Люди молча, угрюмо смотрели. И не было в их лицах любопытства или неприязни, а лишь тупое равнодушие, готовность повернуться и разойтись по домам. Снова улечься в мятые сырые постели. И это отупение, равнодушие, обреченность доживать свои жизни в тихом тлении, это медленное и необратимое умирание вызвали у Плотникова острое возмущение. Желание разбудить, растолкать криком, свистом, ударами. Чтобы в мутных глазах возникло живое чувство, пусть не радость, а ненависть, и с этой разбуженной ненавистью он сможет взаимодействовать. Своей страстью и волей он превратит эту ненависть в энергию творчества.
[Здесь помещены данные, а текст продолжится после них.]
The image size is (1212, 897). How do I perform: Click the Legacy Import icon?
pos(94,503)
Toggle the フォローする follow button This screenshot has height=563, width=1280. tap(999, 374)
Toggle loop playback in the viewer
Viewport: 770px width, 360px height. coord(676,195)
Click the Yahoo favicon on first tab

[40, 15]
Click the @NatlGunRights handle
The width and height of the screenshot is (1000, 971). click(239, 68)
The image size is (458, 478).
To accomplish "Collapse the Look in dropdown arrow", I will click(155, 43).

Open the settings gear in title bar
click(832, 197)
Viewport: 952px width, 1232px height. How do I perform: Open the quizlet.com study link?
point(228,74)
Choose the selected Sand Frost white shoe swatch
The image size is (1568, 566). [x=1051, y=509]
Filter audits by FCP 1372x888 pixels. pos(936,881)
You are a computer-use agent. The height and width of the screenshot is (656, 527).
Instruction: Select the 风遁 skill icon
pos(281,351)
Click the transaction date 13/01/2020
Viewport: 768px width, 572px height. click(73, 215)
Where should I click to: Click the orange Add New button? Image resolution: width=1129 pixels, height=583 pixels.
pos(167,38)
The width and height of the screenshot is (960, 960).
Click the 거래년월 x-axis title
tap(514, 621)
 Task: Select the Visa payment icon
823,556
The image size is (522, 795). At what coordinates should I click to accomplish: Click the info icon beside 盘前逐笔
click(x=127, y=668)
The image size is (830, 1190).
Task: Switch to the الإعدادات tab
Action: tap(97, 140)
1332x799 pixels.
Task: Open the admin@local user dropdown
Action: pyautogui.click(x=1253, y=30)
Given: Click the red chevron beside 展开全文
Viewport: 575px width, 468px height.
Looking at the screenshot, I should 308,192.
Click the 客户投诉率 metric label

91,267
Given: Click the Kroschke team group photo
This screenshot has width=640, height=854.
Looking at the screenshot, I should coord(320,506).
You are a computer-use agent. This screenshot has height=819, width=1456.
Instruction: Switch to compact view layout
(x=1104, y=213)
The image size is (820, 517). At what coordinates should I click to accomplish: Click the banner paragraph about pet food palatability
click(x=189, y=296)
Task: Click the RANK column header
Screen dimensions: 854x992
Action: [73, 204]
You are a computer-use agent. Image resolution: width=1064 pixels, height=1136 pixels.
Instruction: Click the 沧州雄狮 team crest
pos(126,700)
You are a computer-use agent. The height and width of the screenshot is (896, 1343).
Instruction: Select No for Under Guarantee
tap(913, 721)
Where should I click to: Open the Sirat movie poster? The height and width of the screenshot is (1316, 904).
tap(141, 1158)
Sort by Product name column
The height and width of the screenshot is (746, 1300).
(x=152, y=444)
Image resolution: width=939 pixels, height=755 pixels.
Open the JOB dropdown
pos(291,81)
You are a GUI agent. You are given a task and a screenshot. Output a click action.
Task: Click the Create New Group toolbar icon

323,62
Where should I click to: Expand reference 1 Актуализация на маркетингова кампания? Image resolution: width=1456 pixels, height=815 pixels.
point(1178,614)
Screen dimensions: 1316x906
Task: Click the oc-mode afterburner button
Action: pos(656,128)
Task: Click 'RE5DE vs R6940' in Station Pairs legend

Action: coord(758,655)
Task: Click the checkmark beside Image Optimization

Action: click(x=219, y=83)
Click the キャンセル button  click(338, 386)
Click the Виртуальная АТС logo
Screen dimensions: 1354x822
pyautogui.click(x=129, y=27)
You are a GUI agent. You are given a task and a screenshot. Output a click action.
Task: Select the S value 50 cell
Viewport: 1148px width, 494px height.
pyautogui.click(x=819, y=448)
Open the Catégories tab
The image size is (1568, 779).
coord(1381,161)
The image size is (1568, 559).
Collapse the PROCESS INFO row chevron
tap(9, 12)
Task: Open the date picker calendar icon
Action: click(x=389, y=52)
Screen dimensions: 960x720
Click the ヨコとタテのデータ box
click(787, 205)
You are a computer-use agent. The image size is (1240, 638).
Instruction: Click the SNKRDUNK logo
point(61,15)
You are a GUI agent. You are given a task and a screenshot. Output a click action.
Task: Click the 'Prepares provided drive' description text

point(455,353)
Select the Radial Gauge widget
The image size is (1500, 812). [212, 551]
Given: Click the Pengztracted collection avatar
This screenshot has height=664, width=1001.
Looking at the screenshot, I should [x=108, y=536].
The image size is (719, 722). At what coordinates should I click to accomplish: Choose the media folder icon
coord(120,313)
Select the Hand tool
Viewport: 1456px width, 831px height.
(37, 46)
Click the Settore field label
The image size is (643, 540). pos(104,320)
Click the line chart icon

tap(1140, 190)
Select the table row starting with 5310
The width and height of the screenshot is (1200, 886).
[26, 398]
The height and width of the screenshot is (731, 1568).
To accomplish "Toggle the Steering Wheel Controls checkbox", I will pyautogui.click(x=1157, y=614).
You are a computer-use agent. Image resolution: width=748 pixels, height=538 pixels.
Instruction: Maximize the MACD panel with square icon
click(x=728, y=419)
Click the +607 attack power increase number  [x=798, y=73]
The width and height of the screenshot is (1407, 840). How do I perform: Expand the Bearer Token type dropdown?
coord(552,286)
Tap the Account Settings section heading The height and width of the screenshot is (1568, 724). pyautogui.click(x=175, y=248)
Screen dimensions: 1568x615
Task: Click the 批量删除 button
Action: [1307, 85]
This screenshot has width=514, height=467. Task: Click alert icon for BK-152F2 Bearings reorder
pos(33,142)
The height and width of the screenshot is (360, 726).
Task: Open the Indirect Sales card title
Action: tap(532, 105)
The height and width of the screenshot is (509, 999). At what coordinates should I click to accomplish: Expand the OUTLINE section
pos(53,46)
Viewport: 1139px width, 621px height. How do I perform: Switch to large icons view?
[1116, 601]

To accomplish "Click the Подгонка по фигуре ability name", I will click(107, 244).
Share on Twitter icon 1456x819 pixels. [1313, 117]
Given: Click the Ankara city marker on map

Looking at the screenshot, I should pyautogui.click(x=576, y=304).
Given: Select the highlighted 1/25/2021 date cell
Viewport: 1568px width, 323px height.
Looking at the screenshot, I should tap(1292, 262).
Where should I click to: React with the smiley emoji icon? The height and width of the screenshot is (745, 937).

– Ну, что, граждане славного поселения Копалкино, закопались вы, скажу я вам, глубоко. Не люди, а корнеплоды какие-то! – Плотников поднялся на ступеньки крыльца, возвышаясь над головами своим крепким подвижным телом, элегантным костюмом, дорогим французским галстуком. – Есть такие лежалые корнеплоды, свекла или картошка, в земле и плесени. У вас хоть в домах зеркала есть? Вы хоть бреетесь, головы чешете, детей умываете? – Плотников хотел их задеть, оскорбить, вызвать ропот. Увидеть, как в глазах сквозь муть блеснет гнев. – В вашем Копалкине кино про войну снимать. Вот, дескать, что с нами проклятые оккупанты сделали. А вам, дорогие мои, и грим не нужен. Как военнопленные смотритесь. Может, к вам ученого прислать, который изучает древние племена, жившие на территории нашей губернии? Дескать, сохранилось одно древнее племя, живут в пещере, добывают огонь трением, копают в полях луковки и клубеньки. И вождь вашего племени подходящий, из одной с вами пещеры. Правильно я говорю, Виктор Терентьевич? – Он повернулся к Буравкову, который покорно слушал. – Но я вам скажу, и древние люди любили свою пещеру, чистили, убирали, украшали шкурами, рисовали на стенах наскальные рисунки, которые теперь считаются великими творениями. А вы? Неужели трудно каждому свой забор поправить, молотком постучать? Кисточку взять и наличник на доме покрасить? Машину песка привезти и выбоины перед администрацией засыпать? Неужели трудно, Виктор Терентьевич? – Он вонзал свои отточенные слова в понурого, испуганного Буравкова. В опухшее небритое лицо тучного мужчины с царапиной на щеке. В бесцветный лоб под линялым платочком немолодой худощавой женщины, которая смотрела куда-то в сторону, приоткрыв рот. Но обидные слова не причиняли боли. Казалось, люди бесчувственны, словно находятся под наркозом. – А ведь может так случиться, что Копалкино исчезнет с карты губернии. Зарастет лесом, дорогу дождями размоет, и останется только искореженный указатель «Красный суч», неизвестно в какую сторону.